Most people don’t consider where gasoline comes from or how it’s made. Their main concern is the price of gas or if they’re ready to switch to electric. The history of fuel and why we use unleaded gasoline is pretty fascinating. The first cars ever invented weren’t even gas-powered, much less unleaded. Kelley Blue Book details what unleaded gas is and why it makes a difference when you hit the pumps.

Steam cars

To understand unleaded gas, you have to consider the history behind it. According to History.com, the first automobiles didn’t run on gasoline. Like locomotives, they were powered by steam engines. The first steam-engine car was invented by a French military engineer named Nicolas-Joseph Cugnot in 1769.
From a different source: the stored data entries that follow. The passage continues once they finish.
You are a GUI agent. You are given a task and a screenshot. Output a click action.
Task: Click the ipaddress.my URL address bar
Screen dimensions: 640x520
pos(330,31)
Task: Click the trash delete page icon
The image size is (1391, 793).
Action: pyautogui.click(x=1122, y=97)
The steam engine allowed the car to move forward, but it was slow, uncomfortable, and needed improvement. People began to wonder if a car could go faster. Thus began a race to create a new, improved engine that could top the speeds of a steam car.

First gasoline-powered cars

While a debate surrounds who first invented the first gas-powered engine, most agree it was Carl Benz, who created a one-cylinder two-stroke unit. The first time it ran was on New Year’s Eve 1879. The Benz Patent Motorwagen looked more like a motorized tricycle, but it gave birth to the modern gasoline engine.

Lead gas

It’s common knowledge that lead products can hurt the human body. Like some paint products, lead was added to gasoline starting in the early 1920s. According to the Nation, a young engineer working for the General Motors Research Corporation discovered that tetraethyl lead “worked to reduce ‘knock’ or ‘pinging’ in internal-combustion engines.”
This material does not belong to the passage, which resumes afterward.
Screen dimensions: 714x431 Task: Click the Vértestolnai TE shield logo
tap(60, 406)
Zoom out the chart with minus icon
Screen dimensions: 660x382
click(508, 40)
Knocking was the sound of metal rubbing against metal, considered a serious problem with cars at the time. After all, no one likes strange noises coming from a car. By eliminating the knocking, cars would run more efficiently. Lead solved the rather annoying problem. It wasn’t until later that studies showed its toxic effects. Children were some of the biggest victims of lead poisoning.
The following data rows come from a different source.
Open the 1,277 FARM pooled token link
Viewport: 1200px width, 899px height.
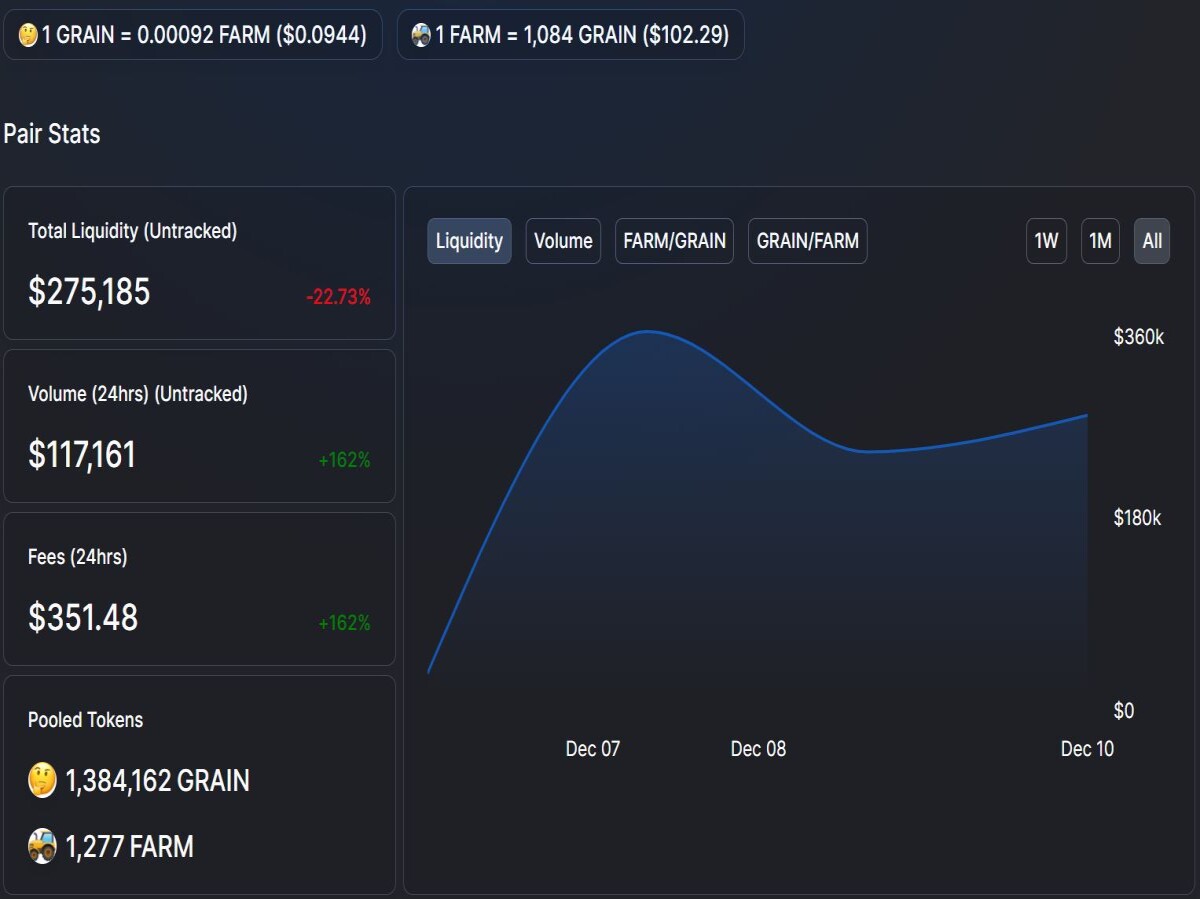pos(129,847)
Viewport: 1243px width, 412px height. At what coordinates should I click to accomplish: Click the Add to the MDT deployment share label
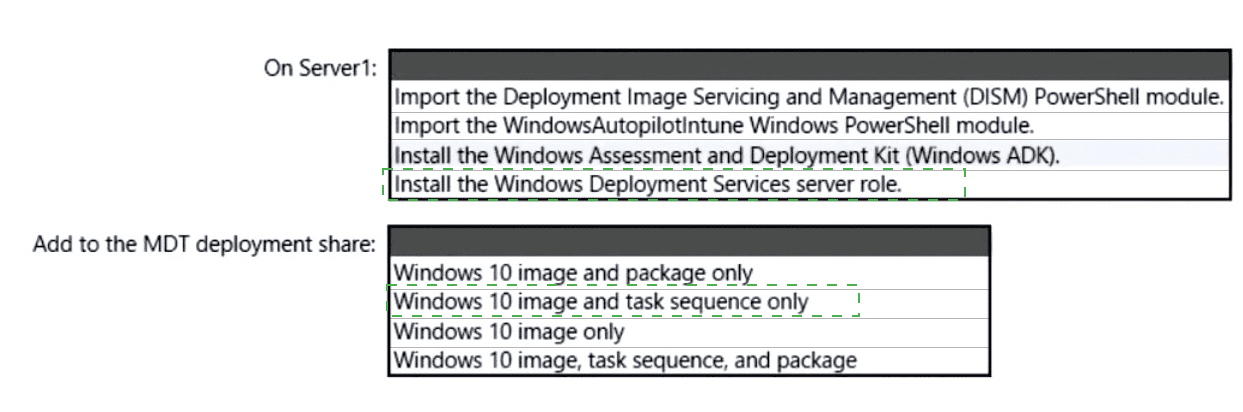204,244
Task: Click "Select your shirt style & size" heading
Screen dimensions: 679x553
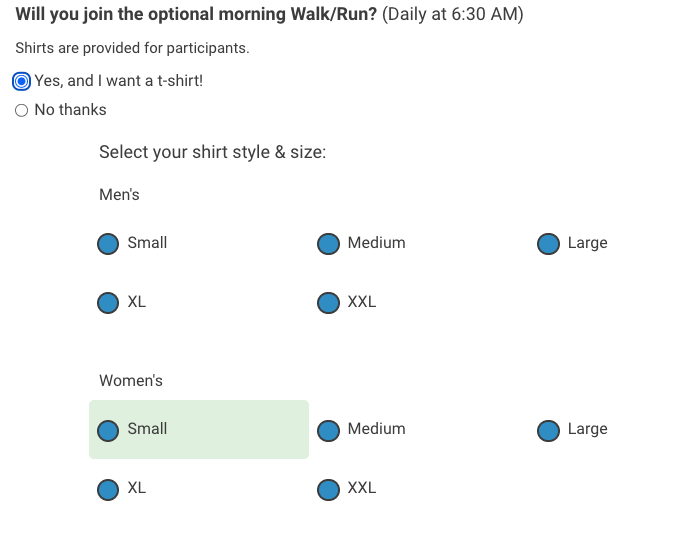Action: pyautogui.click(x=212, y=153)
The Nation stated, “As many as 5,000 Americans died annually from lead-related heart disease prior to the country’s lead phaseout … One can estimate that the blood-lead levels of up to 2 million children were reduced every year to below toxic levels between 1970 and 1987 as leaded gasoline use was reduced.” In 1986, lead gasoline was outlawed in America, but it’s still used in other countries.

Unleaded gas

Unleaded gas simply means that no lead has been added to the mixture. Kelley Blue Book points out that if you buy a lead-based car, you’ll have to make sure it passes an emissions test. Most cars on the road now have unleaded engines, however. So unless you have a classic car produced before 1986, you shouldn’t have any problems filling up your vehicle.